18 He ordered the servant in the lead, “When my brother Esau meets you and asks, ‘To whom do you belong? Where are you going? To whom do these animals ahead of you belong?’
19 tell him, ‘To your servant Jacob, but they have been sent as a gift to my lord Esau. Jacob himself is right behind us.’”
20 He also ordered the second servant and the third and all the others who followed behind the herds: “Thus and so you shall say to Esau, when you reach him;
21 and also tell him, ‘Your servant Jacob is right behind us.’” For Jacob reasoned, “If I first appease him with a gift that precedes me, then later, when I face him, perhaps he will forgive me.”

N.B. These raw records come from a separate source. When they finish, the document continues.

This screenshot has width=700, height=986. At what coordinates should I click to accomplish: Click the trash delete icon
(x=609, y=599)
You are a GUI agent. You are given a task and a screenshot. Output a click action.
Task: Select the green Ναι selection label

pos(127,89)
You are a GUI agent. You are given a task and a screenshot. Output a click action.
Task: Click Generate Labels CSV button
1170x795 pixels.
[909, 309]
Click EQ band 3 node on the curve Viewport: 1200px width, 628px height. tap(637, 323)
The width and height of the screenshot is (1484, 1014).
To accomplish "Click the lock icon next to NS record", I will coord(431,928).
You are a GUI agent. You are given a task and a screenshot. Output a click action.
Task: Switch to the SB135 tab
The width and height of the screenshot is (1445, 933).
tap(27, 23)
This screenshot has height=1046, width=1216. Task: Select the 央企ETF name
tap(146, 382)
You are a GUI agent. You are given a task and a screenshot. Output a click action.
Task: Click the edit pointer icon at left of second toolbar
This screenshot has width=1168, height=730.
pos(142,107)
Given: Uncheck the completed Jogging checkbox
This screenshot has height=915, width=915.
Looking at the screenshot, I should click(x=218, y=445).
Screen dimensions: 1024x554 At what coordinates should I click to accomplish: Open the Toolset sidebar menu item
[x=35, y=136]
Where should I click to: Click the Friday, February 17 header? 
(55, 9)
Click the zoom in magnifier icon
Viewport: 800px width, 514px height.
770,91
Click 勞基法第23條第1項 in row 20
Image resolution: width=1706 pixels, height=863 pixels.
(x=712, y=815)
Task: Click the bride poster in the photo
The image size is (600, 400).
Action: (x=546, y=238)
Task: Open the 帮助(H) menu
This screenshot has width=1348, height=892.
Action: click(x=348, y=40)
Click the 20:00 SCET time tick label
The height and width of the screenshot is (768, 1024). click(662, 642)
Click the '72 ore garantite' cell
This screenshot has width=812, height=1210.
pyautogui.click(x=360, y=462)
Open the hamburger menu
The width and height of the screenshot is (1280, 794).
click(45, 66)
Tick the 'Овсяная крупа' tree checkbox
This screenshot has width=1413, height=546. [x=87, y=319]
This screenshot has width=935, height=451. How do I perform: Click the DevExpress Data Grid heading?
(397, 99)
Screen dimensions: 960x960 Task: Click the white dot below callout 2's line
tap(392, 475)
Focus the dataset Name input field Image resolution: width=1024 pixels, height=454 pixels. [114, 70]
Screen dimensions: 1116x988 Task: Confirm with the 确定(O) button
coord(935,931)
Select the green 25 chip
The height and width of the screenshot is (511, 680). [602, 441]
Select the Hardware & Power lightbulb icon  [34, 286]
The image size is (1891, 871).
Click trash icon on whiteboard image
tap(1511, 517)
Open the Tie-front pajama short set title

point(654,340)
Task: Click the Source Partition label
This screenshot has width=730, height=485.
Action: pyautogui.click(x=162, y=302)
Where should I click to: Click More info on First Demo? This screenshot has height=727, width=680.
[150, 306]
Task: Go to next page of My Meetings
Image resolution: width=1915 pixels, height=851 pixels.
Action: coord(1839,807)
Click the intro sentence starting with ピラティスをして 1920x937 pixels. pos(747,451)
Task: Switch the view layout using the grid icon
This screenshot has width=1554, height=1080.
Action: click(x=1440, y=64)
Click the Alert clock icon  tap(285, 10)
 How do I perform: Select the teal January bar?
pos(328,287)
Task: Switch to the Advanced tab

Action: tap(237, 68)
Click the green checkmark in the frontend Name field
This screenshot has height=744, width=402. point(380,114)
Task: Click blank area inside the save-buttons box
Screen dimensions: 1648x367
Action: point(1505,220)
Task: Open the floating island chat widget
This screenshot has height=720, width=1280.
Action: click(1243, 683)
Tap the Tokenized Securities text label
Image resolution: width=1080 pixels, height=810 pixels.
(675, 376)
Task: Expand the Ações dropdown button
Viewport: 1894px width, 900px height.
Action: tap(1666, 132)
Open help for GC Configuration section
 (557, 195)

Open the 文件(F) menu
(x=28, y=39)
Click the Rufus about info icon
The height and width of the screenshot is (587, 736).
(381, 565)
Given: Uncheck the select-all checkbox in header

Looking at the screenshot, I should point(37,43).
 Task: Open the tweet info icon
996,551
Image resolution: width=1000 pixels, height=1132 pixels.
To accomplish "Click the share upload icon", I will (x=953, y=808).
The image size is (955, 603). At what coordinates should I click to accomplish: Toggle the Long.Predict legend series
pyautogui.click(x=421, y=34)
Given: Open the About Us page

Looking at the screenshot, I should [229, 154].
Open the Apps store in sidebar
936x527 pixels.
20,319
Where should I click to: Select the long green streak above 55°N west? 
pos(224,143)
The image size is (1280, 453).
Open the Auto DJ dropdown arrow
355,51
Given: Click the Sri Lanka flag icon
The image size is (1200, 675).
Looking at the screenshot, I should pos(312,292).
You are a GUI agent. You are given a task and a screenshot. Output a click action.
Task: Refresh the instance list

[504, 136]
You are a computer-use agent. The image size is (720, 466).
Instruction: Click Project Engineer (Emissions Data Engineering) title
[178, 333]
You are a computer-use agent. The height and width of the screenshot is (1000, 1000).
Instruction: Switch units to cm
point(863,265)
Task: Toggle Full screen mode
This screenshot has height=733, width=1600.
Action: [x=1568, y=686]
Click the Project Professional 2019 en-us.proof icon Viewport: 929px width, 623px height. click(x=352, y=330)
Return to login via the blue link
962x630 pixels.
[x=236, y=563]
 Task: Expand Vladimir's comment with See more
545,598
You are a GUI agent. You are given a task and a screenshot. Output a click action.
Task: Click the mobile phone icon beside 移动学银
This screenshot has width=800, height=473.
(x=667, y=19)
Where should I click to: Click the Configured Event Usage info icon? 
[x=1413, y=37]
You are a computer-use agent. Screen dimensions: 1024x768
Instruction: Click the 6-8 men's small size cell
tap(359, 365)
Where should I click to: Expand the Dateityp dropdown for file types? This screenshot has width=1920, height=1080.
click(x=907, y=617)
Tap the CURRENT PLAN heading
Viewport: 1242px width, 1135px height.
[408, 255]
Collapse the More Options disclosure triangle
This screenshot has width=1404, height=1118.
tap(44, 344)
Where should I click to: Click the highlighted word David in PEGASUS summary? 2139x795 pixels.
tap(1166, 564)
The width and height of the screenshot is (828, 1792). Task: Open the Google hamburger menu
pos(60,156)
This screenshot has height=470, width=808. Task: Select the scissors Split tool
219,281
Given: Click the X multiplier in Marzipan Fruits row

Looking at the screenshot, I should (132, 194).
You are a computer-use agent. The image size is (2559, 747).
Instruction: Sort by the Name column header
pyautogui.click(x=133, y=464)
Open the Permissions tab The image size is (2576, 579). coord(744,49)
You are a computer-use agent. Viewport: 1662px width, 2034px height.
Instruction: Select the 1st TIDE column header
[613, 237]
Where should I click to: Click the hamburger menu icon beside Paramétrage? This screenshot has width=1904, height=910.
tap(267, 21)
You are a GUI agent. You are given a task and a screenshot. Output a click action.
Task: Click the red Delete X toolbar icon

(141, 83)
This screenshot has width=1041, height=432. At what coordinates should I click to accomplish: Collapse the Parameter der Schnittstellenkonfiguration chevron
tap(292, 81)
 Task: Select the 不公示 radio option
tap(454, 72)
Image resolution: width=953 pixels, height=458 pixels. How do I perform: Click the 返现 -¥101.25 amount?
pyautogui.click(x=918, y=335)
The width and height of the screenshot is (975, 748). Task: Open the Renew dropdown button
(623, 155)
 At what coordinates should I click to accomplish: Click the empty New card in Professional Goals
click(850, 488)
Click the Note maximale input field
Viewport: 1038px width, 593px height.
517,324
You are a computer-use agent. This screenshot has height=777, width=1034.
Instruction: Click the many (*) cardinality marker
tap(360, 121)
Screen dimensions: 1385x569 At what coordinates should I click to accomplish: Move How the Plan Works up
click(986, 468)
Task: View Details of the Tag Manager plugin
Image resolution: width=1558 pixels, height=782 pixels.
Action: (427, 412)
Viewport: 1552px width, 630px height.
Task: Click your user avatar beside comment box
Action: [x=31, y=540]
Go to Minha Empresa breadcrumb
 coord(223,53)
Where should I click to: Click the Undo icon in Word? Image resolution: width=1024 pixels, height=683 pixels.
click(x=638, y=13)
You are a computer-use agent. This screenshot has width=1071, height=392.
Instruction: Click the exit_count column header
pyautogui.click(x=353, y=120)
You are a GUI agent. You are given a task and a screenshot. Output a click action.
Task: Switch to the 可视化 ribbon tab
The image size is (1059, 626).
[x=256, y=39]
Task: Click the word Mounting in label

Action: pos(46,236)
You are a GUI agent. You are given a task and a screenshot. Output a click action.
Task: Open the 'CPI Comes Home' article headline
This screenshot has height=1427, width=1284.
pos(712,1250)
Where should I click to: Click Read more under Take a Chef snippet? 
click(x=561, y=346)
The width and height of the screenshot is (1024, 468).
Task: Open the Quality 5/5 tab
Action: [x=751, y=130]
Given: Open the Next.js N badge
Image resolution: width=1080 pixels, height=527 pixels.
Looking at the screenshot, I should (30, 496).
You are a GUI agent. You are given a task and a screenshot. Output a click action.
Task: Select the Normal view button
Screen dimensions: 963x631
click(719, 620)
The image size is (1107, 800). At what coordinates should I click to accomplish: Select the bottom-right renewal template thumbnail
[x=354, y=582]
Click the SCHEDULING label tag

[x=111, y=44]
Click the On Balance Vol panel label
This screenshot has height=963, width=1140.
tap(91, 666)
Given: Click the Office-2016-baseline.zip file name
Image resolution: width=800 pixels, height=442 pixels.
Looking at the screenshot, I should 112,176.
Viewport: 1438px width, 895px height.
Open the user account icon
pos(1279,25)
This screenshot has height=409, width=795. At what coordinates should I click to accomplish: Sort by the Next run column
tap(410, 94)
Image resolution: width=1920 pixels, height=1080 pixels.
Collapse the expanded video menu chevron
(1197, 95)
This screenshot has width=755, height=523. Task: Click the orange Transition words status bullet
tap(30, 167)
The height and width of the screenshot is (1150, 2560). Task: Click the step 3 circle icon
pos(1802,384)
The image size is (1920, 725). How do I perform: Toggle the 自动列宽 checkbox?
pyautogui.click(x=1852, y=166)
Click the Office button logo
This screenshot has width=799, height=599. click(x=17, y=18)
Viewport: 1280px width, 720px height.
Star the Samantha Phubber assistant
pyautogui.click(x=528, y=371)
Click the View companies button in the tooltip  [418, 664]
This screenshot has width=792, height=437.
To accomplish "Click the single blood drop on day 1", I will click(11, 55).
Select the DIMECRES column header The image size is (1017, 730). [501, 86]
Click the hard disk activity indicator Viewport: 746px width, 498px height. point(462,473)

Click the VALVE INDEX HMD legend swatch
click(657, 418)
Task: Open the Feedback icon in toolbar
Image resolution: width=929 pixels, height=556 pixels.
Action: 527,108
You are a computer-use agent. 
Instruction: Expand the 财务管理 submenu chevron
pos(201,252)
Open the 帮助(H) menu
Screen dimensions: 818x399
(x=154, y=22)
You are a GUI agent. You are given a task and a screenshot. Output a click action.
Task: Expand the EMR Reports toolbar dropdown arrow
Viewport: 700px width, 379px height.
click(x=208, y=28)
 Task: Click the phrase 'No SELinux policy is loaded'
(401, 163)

22 So the gifts went on ahead of him, while he stayed that night in the camp.
23 That night, however, Jacob arose, took his two wives, with the two maidservants and his eleven children, and crossed the ford of the Jabbok.
24 After he got them and brought them across the wadi and brought over what belonged to him,
25 Jacob was left there alone. Then a man wrestled with him until the break of dawn.
26 When the man saw that he could not prevail over him, he struck Jacob’s hip at its socket, so that Jacob’s socket was dislocated as he wrestled with him.
27 The man then said, “Let me go, for it is daybreak.” But Jacob said, “I will not let you go until you bless me.”
28 “What is your name?” the man asked. He answered, “Jacob.”
29 Then the man said, “You shall no longer be named Jacob, but Israel, because you have contended with divine and human beings and have prevailed.”
30 Jacob then asked him, “Please tell me your name.” He answered, “Why do you ask for my name?” With that, he blessed him.
31 Jacob named the place Peniel, “because I have seen God face to face,” he said, “yet my life has been spared.”
32 At sunrise, as he left Penuel, Jacob limped along because of his hip.
33 That is why, to this day, the Israelites do not eat the sciatic muscle that is on the hip socket, because he had struck Jacob’s hip socket at the sciatic muscle.